** BEGIN **
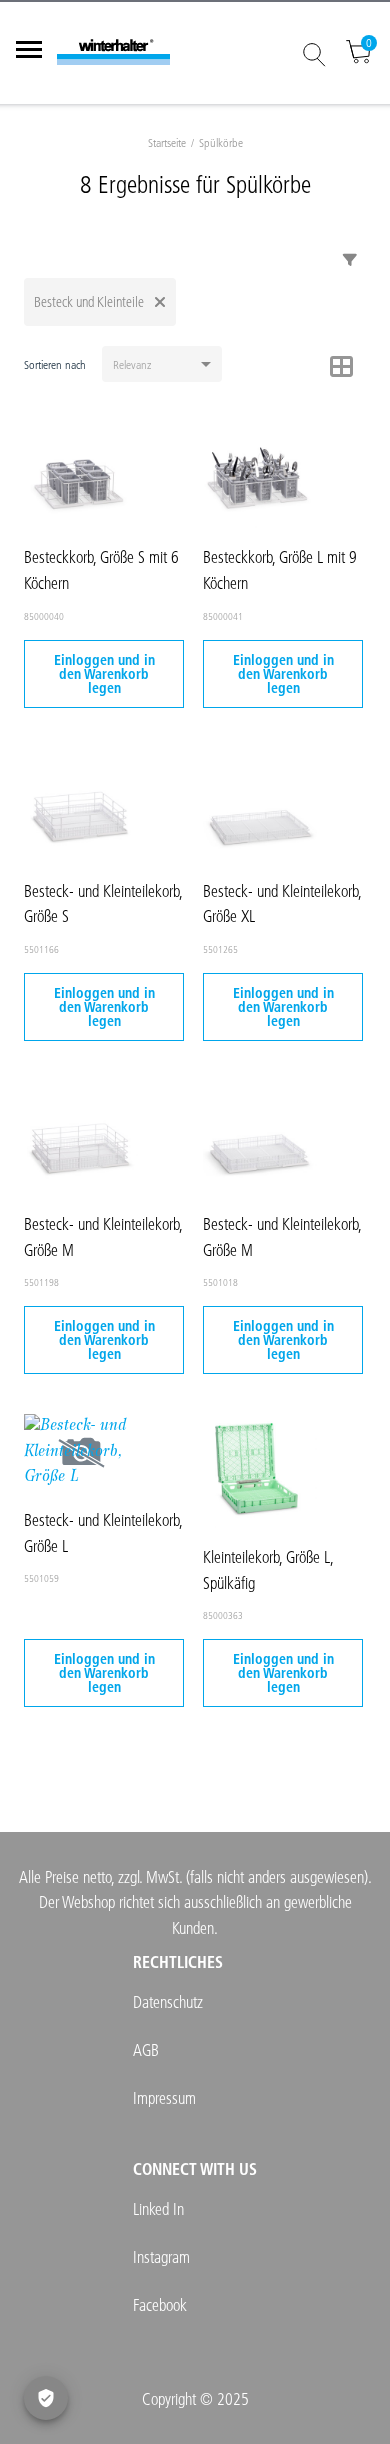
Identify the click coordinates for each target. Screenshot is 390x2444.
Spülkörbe (221, 142)
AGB (146, 2050)
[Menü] (32, 52)
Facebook (160, 2305)
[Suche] (314, 52)
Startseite (167, 142)
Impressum (164, 2098)
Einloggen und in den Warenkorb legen (104, 674)
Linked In (158, 2209)
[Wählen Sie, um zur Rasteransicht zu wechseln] (342, 366)
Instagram (161, 2257)
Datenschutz (168, 2002)
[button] (100, 302)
** END **
» What is being asked
Reproduce all of the rows, replacing "click coordinates" with "tap positions" and leaving everything else unchanged. Omit the pictures.

» Final answer
Identify the tap positions for each target. Screenshot is 390x2444.
Spülkörbe (221, 142)
AGB (146, 2050)
[Menü] (32, 52)
Facebook (160, 2305)
[Suche] (314, 52)
Startseite (167, 142)
Impressum (164, 2098)
Einloggen und in den Warenkorb legen (104, 674)
Linked In (158, 2209)
[Wählen Sie, um zur Rasteransicht zu wechseln] (342, 366)
Instagram (161, 2257)
Datenschutz (168, 2002)
[button] (100, 302)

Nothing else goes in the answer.